No one could accuse the reign of Edward II of being dull. Coming to the throne in 1307, one of his earliest actions was to declare the Knights Templar as heretics and sodomites ( and of possessing a talking brass head ).
He’d already been a fairly controversial Prince of Wales. His father, had ripped out a handful of Edward’s hair after the young prince had tried to persuade the Plantagenet king that Edward’s favourite, Piers Gaveston, should be created the Count of Ponthieu. Instead, Edward’s father (Edward I) banished the knight, enraged at “…the undue intimacy which the young Lord Edward had adopted towards him.”
Despite declaring the Knights Templar as sexual deviants, there has always been a suspicion that Edward II was a homosexual himself, perhaps explaining the addition of ‘Soddomy’ to what was otherwise a fairly standard set of misbehaviour accusations.
What can be said is that Edward had a politically and socially unhealthy fascination with Piers Gaveston.

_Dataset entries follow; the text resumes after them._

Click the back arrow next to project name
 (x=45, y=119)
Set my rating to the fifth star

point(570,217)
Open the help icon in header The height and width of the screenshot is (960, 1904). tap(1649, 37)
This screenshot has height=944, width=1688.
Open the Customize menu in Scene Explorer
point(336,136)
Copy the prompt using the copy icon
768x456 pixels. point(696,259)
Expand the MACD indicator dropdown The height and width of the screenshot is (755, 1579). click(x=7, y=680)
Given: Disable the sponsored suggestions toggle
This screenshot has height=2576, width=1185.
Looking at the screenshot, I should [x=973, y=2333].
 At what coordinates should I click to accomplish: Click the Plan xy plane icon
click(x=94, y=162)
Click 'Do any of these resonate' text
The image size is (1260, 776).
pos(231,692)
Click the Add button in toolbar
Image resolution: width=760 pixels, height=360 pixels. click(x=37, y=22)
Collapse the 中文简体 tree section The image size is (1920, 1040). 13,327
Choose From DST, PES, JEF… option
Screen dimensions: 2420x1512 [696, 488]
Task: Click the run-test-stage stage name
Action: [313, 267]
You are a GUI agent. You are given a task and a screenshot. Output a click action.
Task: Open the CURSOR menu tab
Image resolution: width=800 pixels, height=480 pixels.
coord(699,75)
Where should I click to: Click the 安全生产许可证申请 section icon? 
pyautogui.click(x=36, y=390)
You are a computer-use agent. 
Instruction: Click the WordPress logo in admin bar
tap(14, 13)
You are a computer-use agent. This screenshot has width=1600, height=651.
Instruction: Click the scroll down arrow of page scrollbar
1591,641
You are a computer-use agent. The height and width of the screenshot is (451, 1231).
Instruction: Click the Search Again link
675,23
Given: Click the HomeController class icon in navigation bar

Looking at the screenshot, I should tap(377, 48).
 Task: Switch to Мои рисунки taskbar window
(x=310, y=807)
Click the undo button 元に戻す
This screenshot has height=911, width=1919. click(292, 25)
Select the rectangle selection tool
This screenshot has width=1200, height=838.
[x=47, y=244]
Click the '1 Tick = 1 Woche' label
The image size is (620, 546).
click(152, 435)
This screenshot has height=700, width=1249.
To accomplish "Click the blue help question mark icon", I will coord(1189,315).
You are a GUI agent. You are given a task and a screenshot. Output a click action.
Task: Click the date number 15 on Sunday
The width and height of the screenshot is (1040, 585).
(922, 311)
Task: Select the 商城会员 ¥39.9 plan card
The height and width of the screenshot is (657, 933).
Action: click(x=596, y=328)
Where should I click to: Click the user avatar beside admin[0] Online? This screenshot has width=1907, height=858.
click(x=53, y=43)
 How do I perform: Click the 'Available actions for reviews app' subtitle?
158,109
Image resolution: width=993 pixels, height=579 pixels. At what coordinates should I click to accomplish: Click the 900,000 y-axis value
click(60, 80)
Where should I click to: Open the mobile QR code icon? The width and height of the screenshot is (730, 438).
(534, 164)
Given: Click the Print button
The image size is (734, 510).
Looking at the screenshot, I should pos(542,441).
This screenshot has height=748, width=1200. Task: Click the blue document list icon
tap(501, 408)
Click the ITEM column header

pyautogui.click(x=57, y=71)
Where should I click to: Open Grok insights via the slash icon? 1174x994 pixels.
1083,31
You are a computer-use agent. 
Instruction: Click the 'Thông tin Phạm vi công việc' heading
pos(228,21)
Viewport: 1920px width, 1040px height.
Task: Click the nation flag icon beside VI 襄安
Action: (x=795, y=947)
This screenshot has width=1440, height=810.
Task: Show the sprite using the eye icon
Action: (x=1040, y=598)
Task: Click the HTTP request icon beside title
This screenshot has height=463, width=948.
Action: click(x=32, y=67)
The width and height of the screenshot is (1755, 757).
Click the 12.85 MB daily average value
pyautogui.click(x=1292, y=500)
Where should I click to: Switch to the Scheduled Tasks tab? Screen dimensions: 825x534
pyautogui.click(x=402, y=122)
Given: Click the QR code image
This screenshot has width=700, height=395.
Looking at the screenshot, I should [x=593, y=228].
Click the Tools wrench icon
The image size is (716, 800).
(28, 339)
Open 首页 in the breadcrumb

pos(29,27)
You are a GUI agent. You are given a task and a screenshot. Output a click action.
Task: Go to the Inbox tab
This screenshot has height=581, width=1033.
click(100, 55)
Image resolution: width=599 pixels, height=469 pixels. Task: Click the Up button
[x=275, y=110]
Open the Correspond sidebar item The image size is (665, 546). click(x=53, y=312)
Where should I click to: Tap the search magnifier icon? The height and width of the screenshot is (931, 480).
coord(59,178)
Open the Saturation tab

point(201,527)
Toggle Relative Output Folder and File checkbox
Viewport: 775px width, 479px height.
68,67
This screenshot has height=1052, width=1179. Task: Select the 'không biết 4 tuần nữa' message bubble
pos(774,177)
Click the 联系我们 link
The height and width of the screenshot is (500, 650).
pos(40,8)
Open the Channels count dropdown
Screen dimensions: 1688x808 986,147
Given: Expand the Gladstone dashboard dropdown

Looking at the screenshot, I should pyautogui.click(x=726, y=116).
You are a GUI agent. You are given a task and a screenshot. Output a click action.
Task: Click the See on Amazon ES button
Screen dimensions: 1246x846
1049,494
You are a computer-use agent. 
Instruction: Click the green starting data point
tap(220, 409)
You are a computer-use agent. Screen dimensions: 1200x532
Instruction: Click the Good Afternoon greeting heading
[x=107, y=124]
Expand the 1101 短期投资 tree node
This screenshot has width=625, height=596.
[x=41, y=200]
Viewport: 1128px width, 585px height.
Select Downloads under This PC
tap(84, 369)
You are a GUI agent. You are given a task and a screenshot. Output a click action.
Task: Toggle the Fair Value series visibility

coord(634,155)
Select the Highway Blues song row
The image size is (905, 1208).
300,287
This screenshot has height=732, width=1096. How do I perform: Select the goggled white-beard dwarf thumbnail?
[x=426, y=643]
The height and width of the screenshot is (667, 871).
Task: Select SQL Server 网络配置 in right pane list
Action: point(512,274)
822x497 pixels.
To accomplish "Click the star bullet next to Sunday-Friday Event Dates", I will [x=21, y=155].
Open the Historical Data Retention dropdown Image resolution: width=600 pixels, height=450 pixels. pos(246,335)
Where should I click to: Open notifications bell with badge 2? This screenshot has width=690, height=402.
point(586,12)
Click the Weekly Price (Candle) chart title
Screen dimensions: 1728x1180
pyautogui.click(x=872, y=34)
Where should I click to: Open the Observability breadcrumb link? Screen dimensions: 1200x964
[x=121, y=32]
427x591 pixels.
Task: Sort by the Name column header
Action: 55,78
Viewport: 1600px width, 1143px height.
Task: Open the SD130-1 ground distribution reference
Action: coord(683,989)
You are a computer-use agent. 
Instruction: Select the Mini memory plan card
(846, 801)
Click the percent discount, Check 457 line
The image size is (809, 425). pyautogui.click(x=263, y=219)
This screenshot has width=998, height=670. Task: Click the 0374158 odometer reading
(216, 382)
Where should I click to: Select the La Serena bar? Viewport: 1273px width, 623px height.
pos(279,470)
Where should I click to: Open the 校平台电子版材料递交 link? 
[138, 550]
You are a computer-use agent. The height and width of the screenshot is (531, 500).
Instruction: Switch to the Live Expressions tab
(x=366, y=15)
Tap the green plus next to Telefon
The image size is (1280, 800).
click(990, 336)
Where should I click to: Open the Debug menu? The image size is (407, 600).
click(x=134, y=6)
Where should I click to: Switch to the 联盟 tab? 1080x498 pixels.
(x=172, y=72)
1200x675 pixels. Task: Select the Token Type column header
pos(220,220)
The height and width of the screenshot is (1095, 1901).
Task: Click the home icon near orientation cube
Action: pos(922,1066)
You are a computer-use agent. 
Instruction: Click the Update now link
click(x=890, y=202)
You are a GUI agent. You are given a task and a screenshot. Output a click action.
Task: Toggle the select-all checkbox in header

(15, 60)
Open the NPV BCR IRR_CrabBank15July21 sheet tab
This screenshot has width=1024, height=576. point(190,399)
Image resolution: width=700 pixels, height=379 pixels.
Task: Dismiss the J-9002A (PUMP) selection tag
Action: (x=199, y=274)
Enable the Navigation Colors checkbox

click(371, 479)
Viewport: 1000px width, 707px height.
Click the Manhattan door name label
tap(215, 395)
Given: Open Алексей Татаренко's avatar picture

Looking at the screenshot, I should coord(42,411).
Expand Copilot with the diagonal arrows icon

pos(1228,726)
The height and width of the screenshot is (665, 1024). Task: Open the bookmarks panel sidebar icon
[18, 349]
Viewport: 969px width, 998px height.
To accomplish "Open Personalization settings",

His first act upon becoming King was to recall Gaveston from banishment, and upon marrying Princess Isabella of France he immediately gave the most pleasing (and valuable) jewells to Gaveston as gifts.
In fact, one of the biggest indictments of Edward is that whether he was straight or gay, he was an idiot. After offending the twelve year old Princess of France (and her father, Philip IV) he engaged in openly mocking his most powerful barons, calling the Earl of Warwick the ‘Black Hound of Arden’ and ignoring affairs of state to shower gifts and clothes on Gaveston, who he’d created as the Earl of Cornwall (even at the time, their love was rumoured to be more than friendship, although I do think that if Edward had been a better governor, fewer of his subjects would have cared.)
After a series of humiliations that included Edward abandoning her at Tynemouth Abbey (or so wrote a Monk of St. Albans, John de Trokelow), Isabella began to turn against her neglectful husband.
She wasn’t alone: the reason that Edward had abandoned her in 1312 was because he was being chased by an army of dissatisfied Barons, who captured and executed Gaveston (this didn’t teach Edward, he just took a new favourite in Hugh Despencer).
By 1321, Isabella had joined forces with her lover, Roger Mortimer (whose direct descendant is the modern explorer Sir Ranulf Fiennes) to lead a rebellion against Edward and the hated Despensers, which resulted in his imprisoning at Berkeley Castle, where, on the 11th of Octorber he was quietly put to death.
The manner of his death is somewhat disputed: local lore in Berkeley is that he was killed with a red-hot poker shoved up his backside, and that the people of Berkeley could hear his screams for miles around, although contemporary chroniclers said that he died of either suffocation or strangulation.